Stanchi che a Napoli (al centro, a pochi chilometri di distanza dall’hinterland) la maggior parte delle persone affermino di conoscere la terra dei fuochi senza tuttavia neanche minimamente immaginarsi la realtà dei fatti, senza mai aver toccato con mano quello che veramente accade; immobilizzati nella trappola dell’azione mediatica.
Perchè quello che accade, quello che stiamo pubblicizzando, quello di cui tanto chiacchieriamo, non sono i nostri problemi e la relativa soluzione, non è la morte a cui stiamo andando incontro: noi pubblicizziamo il simulacro della nostra realtà, la finzione, una mezza verità, i voli pindarici della nostra mente.
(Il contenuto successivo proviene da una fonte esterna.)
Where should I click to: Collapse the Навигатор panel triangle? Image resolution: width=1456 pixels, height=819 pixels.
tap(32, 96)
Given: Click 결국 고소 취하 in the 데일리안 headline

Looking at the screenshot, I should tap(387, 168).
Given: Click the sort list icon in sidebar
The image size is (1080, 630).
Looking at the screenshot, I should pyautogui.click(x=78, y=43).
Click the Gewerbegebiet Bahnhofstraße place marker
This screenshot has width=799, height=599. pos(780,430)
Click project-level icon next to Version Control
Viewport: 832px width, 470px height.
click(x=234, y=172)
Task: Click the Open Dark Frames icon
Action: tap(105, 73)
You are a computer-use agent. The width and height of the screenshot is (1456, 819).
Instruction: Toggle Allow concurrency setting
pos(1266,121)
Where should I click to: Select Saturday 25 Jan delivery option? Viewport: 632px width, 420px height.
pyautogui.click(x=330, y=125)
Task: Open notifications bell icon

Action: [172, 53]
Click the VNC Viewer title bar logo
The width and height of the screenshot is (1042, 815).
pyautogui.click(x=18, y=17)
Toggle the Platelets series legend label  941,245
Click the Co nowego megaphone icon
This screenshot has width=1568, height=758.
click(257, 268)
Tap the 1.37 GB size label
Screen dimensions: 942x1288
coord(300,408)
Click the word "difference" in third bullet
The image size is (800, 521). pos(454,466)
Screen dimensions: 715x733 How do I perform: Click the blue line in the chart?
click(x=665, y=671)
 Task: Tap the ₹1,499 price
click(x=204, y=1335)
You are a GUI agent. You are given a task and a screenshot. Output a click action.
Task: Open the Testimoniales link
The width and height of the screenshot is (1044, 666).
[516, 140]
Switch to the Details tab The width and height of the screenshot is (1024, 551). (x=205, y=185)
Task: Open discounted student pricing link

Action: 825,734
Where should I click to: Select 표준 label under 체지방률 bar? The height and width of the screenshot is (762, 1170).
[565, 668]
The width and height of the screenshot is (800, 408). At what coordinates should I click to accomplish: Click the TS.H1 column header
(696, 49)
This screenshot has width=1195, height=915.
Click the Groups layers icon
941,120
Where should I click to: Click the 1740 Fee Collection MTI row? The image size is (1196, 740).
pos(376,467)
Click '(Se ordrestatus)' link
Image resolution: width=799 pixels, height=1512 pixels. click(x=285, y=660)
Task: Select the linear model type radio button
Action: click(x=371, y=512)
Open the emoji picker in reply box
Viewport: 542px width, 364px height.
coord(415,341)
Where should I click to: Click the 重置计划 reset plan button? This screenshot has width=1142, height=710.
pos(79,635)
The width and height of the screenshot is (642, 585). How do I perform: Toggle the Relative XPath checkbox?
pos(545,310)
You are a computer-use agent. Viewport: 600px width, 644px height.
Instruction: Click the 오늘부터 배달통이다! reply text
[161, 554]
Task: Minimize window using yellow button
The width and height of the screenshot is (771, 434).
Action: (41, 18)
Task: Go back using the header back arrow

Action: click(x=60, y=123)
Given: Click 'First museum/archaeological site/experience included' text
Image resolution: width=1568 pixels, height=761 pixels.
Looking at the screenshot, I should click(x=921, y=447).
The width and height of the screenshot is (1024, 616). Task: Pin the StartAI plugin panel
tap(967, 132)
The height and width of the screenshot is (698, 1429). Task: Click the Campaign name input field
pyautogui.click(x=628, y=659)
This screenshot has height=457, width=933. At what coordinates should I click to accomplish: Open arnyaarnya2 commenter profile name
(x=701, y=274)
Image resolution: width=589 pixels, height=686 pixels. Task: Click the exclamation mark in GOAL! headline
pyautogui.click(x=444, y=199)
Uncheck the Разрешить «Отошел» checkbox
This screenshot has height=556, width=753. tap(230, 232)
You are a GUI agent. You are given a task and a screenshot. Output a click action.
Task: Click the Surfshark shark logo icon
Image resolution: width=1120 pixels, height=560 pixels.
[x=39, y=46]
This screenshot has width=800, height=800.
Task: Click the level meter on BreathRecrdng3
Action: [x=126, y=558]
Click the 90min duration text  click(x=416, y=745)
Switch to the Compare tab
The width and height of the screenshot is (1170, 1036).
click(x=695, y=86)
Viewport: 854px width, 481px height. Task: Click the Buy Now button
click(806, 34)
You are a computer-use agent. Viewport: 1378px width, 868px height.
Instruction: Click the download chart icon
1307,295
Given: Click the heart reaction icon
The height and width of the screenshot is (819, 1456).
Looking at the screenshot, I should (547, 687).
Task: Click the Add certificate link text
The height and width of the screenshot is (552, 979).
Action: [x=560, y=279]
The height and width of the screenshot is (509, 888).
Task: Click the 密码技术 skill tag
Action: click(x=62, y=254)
Pettegoli incontentabili, ce la prendiamo sempre con qualcuno, estrapoliamo tra i media l’immagine del nostro nemico e del nostro migliore amico, poi ce la stampiamo dritta nel cervello in HD. Mai, però, ci guardiamo allo specchio.
Mai guardiamo alla realtà dei fatti, mai scendiamo per strada; mai tiriamo fuori per le orecchie i potenti dai loro palazzi d’oro; mai ci inginocchiamo ad aiutare i bisognosi; ci umiliamo a favore del bene altrui e della comunità; presi come siamo a gestire la community. Anzi amiamo scendere a compromessi: con la prossima trasmissione televisiva; con i prossimi cento like su facebook; con il politico di turno a cui diamo del “tu” sopraffatti da un buonismo irritante, disumanizzante. Il politically correct.
E’ “il terrorismo delle chiacchiere” di cui parla Papa Francesco.
Sappiamo fare rumor, abbiamo saputo sempre farlo -e continueremo ad avere come unica interazione il litigio e la divisione, l’esaltazione del nostro ego, l’immagine sbagliata di quello che siamo.
Solo una parola. La terra dei fuochi.